• [What you need to do]: The span to repeat in the listing below runs from the line containing "Uncheck the Auto-Select" to the line containing "Image resolution: width=1328", inclusive. Repeat it exactly, and only it.
*** Opening Input material ***
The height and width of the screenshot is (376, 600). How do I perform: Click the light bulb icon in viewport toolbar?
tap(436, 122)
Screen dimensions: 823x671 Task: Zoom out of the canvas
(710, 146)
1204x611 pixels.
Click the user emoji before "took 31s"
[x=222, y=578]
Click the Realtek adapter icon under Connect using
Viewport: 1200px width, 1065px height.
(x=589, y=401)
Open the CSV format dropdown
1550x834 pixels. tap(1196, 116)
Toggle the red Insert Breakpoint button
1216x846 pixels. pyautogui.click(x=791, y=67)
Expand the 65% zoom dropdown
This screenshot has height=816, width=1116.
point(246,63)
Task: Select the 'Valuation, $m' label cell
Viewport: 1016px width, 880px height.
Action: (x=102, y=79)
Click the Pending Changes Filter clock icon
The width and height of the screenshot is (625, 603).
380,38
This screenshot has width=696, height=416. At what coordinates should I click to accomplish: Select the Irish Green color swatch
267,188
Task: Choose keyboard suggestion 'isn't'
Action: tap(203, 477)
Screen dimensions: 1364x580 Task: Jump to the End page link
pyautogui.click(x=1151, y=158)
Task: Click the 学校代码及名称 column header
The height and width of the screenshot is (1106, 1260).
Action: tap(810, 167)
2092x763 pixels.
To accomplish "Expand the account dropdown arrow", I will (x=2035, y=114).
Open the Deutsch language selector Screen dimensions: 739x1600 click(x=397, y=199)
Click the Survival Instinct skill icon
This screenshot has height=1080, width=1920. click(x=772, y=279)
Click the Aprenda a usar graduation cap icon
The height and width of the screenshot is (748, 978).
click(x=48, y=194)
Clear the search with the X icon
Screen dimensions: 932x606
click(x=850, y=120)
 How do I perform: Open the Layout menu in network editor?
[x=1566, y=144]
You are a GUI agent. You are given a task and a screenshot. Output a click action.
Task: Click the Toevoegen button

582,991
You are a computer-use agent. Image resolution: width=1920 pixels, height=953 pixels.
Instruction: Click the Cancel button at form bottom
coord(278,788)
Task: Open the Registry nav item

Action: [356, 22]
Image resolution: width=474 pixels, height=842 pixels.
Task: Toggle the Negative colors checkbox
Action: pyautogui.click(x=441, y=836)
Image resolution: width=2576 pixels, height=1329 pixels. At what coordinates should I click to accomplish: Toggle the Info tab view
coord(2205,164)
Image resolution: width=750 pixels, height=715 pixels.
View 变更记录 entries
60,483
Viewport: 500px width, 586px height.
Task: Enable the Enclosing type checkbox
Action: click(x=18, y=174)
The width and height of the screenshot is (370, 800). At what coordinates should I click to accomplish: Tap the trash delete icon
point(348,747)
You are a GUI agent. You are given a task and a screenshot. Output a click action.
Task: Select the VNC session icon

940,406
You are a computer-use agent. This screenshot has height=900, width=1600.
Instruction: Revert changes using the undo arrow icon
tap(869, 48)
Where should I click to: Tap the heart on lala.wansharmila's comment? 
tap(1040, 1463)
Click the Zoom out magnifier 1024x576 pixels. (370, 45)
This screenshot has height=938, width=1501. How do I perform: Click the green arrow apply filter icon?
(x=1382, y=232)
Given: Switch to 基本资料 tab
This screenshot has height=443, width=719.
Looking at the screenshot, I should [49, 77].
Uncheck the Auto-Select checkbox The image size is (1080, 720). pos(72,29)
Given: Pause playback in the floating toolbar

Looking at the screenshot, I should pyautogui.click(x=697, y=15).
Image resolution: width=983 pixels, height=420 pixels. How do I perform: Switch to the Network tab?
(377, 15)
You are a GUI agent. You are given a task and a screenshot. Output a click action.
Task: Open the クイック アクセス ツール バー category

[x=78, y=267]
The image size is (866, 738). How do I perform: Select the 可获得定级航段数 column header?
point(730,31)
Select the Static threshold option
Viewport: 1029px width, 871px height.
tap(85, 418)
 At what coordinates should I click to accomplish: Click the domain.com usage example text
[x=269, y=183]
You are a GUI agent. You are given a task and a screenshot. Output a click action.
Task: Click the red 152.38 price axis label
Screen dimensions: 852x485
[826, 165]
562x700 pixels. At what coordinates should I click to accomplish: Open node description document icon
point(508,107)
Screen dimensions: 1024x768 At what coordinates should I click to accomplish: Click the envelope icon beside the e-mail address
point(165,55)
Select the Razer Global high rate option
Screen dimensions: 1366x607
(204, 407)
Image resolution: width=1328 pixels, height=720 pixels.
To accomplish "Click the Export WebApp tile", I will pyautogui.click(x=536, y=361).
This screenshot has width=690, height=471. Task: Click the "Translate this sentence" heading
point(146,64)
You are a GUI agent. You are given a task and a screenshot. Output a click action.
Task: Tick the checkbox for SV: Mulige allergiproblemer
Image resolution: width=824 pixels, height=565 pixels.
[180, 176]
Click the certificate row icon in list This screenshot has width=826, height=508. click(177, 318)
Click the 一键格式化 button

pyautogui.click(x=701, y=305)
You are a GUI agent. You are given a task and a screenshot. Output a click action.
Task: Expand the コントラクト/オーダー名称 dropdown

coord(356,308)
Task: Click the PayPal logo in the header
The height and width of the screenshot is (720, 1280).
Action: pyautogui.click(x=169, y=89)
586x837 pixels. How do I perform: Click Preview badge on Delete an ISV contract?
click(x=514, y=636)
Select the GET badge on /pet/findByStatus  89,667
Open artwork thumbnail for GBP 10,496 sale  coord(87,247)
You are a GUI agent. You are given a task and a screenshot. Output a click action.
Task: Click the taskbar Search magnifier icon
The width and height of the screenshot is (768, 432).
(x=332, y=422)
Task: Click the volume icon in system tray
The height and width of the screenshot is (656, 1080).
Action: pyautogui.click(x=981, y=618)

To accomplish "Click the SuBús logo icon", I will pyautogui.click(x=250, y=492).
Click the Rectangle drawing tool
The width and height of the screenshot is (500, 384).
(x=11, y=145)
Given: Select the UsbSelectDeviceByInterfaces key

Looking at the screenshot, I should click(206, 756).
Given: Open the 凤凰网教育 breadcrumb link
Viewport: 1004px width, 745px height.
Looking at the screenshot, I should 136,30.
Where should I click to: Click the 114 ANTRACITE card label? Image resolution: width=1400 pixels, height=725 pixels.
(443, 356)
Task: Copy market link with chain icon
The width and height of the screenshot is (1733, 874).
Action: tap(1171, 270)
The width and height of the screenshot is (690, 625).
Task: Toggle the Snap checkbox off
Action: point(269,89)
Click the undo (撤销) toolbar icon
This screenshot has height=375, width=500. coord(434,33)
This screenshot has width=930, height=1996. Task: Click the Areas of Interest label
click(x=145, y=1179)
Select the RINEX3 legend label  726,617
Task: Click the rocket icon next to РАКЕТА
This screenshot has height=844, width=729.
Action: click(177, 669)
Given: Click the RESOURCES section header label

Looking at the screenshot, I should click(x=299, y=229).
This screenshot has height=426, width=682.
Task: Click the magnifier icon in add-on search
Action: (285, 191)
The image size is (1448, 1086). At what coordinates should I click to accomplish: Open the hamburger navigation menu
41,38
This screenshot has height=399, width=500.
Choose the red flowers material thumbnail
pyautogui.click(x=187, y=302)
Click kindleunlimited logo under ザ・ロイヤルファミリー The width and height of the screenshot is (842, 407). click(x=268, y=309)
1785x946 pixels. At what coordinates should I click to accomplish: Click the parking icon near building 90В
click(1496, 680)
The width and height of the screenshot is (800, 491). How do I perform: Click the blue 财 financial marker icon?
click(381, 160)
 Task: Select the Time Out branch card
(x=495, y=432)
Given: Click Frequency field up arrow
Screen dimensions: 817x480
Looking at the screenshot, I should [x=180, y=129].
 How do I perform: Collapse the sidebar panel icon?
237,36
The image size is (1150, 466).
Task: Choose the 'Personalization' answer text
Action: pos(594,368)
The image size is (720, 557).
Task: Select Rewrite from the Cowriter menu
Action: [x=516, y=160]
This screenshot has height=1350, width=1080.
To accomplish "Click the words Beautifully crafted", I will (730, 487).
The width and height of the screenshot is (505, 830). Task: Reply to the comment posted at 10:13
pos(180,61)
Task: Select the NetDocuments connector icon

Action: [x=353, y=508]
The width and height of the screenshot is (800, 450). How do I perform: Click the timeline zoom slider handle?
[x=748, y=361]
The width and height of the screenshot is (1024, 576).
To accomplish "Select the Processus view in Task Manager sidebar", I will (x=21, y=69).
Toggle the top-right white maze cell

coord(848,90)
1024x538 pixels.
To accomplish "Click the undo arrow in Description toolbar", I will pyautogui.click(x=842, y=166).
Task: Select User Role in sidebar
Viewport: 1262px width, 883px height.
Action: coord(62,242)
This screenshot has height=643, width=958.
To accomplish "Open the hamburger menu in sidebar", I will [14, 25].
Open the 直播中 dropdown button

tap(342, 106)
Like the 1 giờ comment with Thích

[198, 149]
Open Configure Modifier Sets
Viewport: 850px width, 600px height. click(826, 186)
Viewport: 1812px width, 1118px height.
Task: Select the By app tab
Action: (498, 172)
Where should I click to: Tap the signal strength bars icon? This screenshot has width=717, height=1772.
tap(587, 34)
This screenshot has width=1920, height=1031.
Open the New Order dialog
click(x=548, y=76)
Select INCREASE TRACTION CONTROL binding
*** Closing Input material ***
• [Response to this exercise]:
Uncheck the Auto-Select checkbox The image size is (1080, 720). pos(72,29)
Given: Pause playback in the floating toolbar

Looking at the screenshot, I should pyautogui.click(x=697, y=15).
Image resolution: width=983 pixels, height=420 pixels. How do I perform: Switch to the Network tab?
(377, 15)
You are a GUI agent. You are given a task and a screenshot. Output a click action.
Task: Open the クイック アクセス ツール バー category

[x=78, y=267]
The image size is (866, 738). How do I perform: Select the 可获得定级航段数 column header?
point(730,31)
Select the Static threshold option
Viewport: 1029px width, 871px height.
tap(85, 418)
 At what coordinates should I click to accomplish: Click the domain.com usage example text
[x=269, y=183]
You are a GUI agent. You are given a task and a screenshot. Output a click action.
Task: Click the red 152.38 price axis label
Screen dimensions: 852x485
[826, 165]
562x700 pixels. At what coordinates should I click to accomplish: Open node description document icon
point(508,107)
Screen dimensions: 1024x768 At what coordinates should I click to accomplish: Click the envelope icon beside the e-mail address
point(165,55)
Select the Razer Global high rate option
Screen dimensions: 1366x607
(204, 407)
Image resolution: width=1328 pixels, height=720 pixels.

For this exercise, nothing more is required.